Raksasa itu berusaha menembusnya. Namun tubuh dan kakinya terasa sakit karena tergores
dan tertusuk bambu yang patah.
Ia pantang menyerah. Dan berhasil melewati hutan bambu itu. Ia terus mengejar Timun Mas.
"Hai, Timun Mas, jangan harap kamu bisa lolos!" seru si raksasa sambil membungkuk untuk
menangkap Timun Mas.
Dengan sigap. Timun Mas melompat ke samping dan berkelit menghindar. "Oh, hampir saja
aku tertangkap," Timun Emas terengah-engah.

Keringat mulai membasahi tubuhnya. Ia ingat pada


bungkusan pemberian pertapa yang tinggal dua itu. Isinya garam dan terasi.
Ia segera membuka tali pengikat bungkusan garam. Garam itu ditaburkan ke arah si raksasa.
Seketika butiran garam itu berubah menjadi lautan.
Raksasa itu sangat terkejut, karena tiba-tiba tubuhnya tercebur ke dalam laut. Tapi, berkat
kesaktiannya, ia berhasil berenang ke tepi.
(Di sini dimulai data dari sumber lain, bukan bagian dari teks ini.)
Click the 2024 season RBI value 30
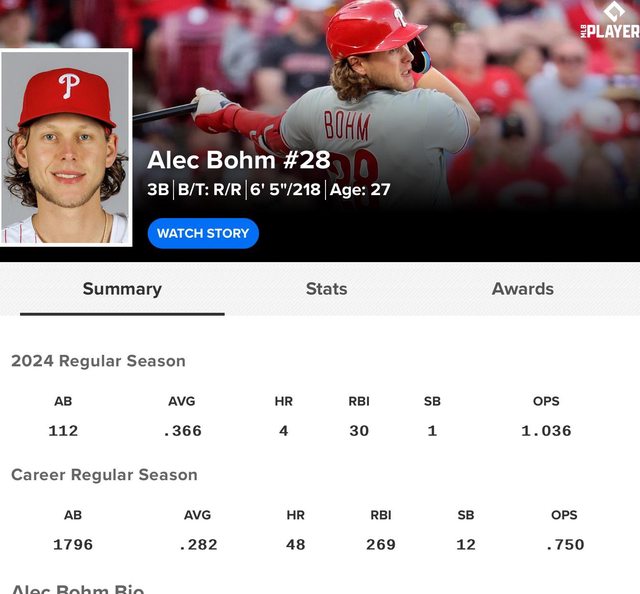This screenshot has height=594, width=640. tap(359, 431)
Ia kembali mengejar Timun Mas.
Merasa dipermainkan, kemarahan raksasa itu semakin memuncak. "Bocah kurang ajar! Kalau
tertangkap, akan kutelan kau bulat-bulat!"
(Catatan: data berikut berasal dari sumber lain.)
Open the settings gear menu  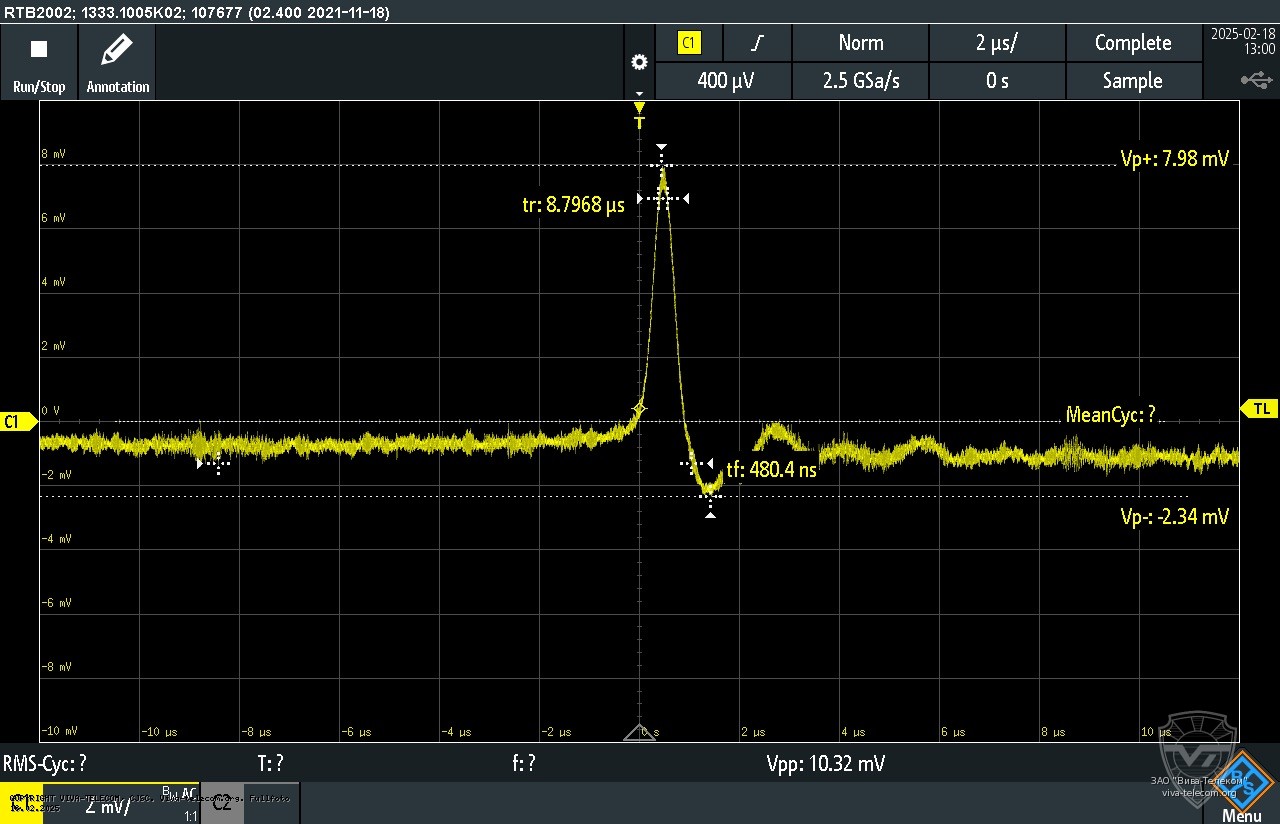(x=639, y=62)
Timun Mas semakin khawatir karena raksasa itu berhasil melewati lautan yang sangat luas
itu. Akan tetapi, ia tidak putus asa. Ia terus berlari meskipun sudah kelelahan. Raksasa itu
terus mengejar.

Timun Mas melemparkan isi bungkusan yang terakhir. Terasi itu langsung dilemparkan ke
arah si raksasa. Tiba-tiba saja terbentuklah lautan lumpur yang mendidih.
Raksasa itu terkejut sekali. Dalam sekejab, Tubuhnya ditelan lautan lumpur. Dengan segala
upaya, ia berusaha menyelamatkan diri. Ia meronta-ronta. Tapi, usahanya sia-sia. Tubuhnya
pelan-pelan tenggelam ke dasar.
Timun Mas, tolonglah aku!" Aku berjanji tidak akan memakanmu," raksasa itu meminta belas
kasihan.

Tapi lumpur panas itu menelan tubuh si raksasa. Matilah


si raksasa di dasar danau. Kini Timun Mas bisa bernafas legas karena selamat dari bahaya
maut.
Ia segera berjalan ke arah rumahnya. Di kejauhan nampak Mbok Rondo berlari ke arah
Timun Mas, kiranya wanita itu mengkhawatirkan keselamatn anaknya.
"Syukurlah anakku, ternyata Tuhan masih melindungimu." kata Mbok Rondo setelah
keduanya saling mendekat.
Mereka berpelukan dengan rasa haru dan bahagia.